Raw records:
▼

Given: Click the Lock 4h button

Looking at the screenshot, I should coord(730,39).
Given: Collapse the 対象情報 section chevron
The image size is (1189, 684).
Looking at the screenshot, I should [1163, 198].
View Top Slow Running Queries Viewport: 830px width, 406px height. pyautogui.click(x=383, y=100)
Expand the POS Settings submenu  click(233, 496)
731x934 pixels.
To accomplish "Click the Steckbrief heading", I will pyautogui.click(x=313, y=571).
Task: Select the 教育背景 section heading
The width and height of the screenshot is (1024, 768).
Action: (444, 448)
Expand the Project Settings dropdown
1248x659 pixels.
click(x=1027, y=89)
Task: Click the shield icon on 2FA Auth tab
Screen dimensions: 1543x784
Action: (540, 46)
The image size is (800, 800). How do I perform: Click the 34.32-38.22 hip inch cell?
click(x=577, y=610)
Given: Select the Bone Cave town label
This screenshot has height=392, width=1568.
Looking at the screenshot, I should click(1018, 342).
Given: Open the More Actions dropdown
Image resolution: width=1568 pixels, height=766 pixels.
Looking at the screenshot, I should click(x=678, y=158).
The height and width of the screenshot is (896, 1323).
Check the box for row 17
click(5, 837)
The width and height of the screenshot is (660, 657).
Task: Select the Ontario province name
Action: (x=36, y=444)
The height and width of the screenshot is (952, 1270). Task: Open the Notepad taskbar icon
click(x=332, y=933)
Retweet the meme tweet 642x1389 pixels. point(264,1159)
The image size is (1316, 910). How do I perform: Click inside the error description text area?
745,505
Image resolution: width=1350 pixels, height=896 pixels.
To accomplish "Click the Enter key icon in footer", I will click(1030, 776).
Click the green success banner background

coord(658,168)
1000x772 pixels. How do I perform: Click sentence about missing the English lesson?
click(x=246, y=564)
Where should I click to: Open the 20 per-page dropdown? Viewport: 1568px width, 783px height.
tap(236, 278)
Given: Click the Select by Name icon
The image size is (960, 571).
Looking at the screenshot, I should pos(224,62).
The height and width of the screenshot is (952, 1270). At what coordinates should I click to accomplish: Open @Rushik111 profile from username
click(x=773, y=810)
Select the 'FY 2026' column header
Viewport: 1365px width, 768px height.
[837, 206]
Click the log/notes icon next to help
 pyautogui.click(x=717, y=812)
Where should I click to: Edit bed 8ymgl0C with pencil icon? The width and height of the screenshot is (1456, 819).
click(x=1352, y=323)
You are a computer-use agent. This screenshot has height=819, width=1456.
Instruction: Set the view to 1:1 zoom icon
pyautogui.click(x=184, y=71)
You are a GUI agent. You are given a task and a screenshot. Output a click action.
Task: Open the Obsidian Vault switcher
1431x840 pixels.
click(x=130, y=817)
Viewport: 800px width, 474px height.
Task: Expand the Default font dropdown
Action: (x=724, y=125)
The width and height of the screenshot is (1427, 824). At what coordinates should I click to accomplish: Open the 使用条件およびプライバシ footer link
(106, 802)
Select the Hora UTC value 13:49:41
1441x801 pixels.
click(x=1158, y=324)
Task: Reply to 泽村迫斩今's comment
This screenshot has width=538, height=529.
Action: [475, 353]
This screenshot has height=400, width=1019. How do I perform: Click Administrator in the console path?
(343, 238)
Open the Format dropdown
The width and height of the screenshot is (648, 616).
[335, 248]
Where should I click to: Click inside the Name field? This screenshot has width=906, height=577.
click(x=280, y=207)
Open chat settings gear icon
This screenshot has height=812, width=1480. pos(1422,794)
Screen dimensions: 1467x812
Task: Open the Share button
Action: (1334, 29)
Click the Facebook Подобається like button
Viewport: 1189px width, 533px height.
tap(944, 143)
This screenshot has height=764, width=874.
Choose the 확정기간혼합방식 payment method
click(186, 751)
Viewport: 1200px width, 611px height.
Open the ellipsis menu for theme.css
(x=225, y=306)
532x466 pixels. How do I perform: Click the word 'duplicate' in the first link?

▲

Exercise = Reproduce the entire listing above word for word, keeping every line unchanged.

Solution to this problem =
Given: Click the Lock 4h button

Looking at the screenshot, I should coord(730,39).
Given: Collapse the 対象情報 section chevron
The image size is (1189, 684).
Looking at the screenshot, I should [1163, 198].
View Top Slow Running Queries Viewport: 830px width, 406px height. pyautogui.click(x=383, y=100)
Expand the POS Settings submenu  click(233, 496)
731x934 pixels.
To accomplish "Click the Steckbrief heading", I will pyautogui.click(x=313, y=571).
Task: Select the 教育背景 section heading
The width and height of the screenshot is (1024, 768).
Action: (444, 448)
Expand the Project Settings dropdown
1248x659 pixels.
click(x=1027, y=89)
Task: Click the shield icon on 2FA Auth tab
Screen dimensions: 1543x784
Action: (540, 46)
The image size is (800, 800). How do I perform: Click the 34.32-38.22 hip inch cell?
click(x=577, y=610)
Given: Select the Bone Cave town label
This screenshot has height=392, width=1568.
Looking at the screenshot, I should click(1018, 342).
Given: Open the More Actions dropdown
Image resolution: width=1568 pixels, height=766 pixels.
Looking at the screenshot, I should click(x=678, y=158).
The height and width of the screenshot is (896, 1323).
Check the box for row 17
click(5, 837)
The width and height of the screenshot is (660, 657).
Task: Select the Ontario province name
Action: (x=36, y=444)
The height and width of the screenshot is (952, 1270). Task: Open the Notepad taskbar icon
click(x=332, y=933)
Retweet the meme tweet 642x1389 pixels. point(264,1159)
The image size is (1316, 910). How do I perform: Click inside the error description text area?
745,505
Image resolution: width=1350 pixels, height=896 pixels.
To accomplish "Click the Enter key icon in footer", I will click(1030, 776).
Click the green success banner background

coord(658,168)
1000x772 pixels. How do I perform: Click sentence about missing the English lesson?
click(x=246, y=564)
Where should I click to: Open the 20 per-page dropdown? Viewport: 1568px width, 783px height.
tap(236, 278)
Given: Click the Select by Name icon
The image size is (960, 571).
Looking at the screenshot, I should pos(224,62).
The height and width of the screenshot is (952, 1270). At what coordinates should I click to accomplish: Open @Rushik111 profile from username
click(x=773, y=810)
Select the 'FY 2026' column header
Viewport: 1365px width, 768px height.
[837, 206]
Click the log/notes icon next to help
 pyautogui.click(x=717, y=812)
Where should I click to: Edit bed 8ymgl0C with pencil icon? The width and height of the screenshot is (1456, 819).
click(x=1352, y=323)
You are a computer-use agent. This screenshot has height=819, width=1456.
Instruction: Set the view to 1:1 zoom icon
pyautogui.click(x=184, y=71)
You are a GUI agent. You are given a task and a screenshot. Output a click action.
Task: Open the Obsidian Vault switcher
1431x840 pixels.
click(x=130, y=817)
Viewport: 800px width, 474px height.
Task: Expand the Default font dropdown
Action: (x=724, y=125)
The width and height of the screenshot is (1427, 824). At what coordinates should I click to accomplish: Open the 使用条件およびプライバシ footer link
(106, 802)
Select the Hora UTC value 13:49:41
1441x801 pixels.
click(x=1158, y=324)
Task: Reply to 泽村迫斩今's comment
This screenshot has width=538, height=529.
Action: [475, 353]
This screenshot has height=400, width=1019. How do I perform: Click Administrator in the console path?
(343, 238)
Open the Format dropdown
The width and height of the screenshot is (648, 616).
[335, 248]
Where should I click to: Click inside the Name field? This screenshot has width=906, height=577.
click(x=280, y=207)
Open chat settings gear icon
This screenshot has height=812, width=1480. pos(1422,794)
Screen dimensions: 1467x812
Task: Open the Share button
Action: (1334, 29)
Click the Facebook Подобається like button
Viewport: 1189px width, 533px height.
tap(944, 143)
This screenshot has height=764, width=874.
Choose the 확정기간혼합방식 payment method
click(186, 751)
Viewport: 1200px width, 611px height.
Open the ellipsis menu for theme.css
(x=225, y=306)
532x466 pixels. How do I perform: Click the word 'duplicate' in the first link?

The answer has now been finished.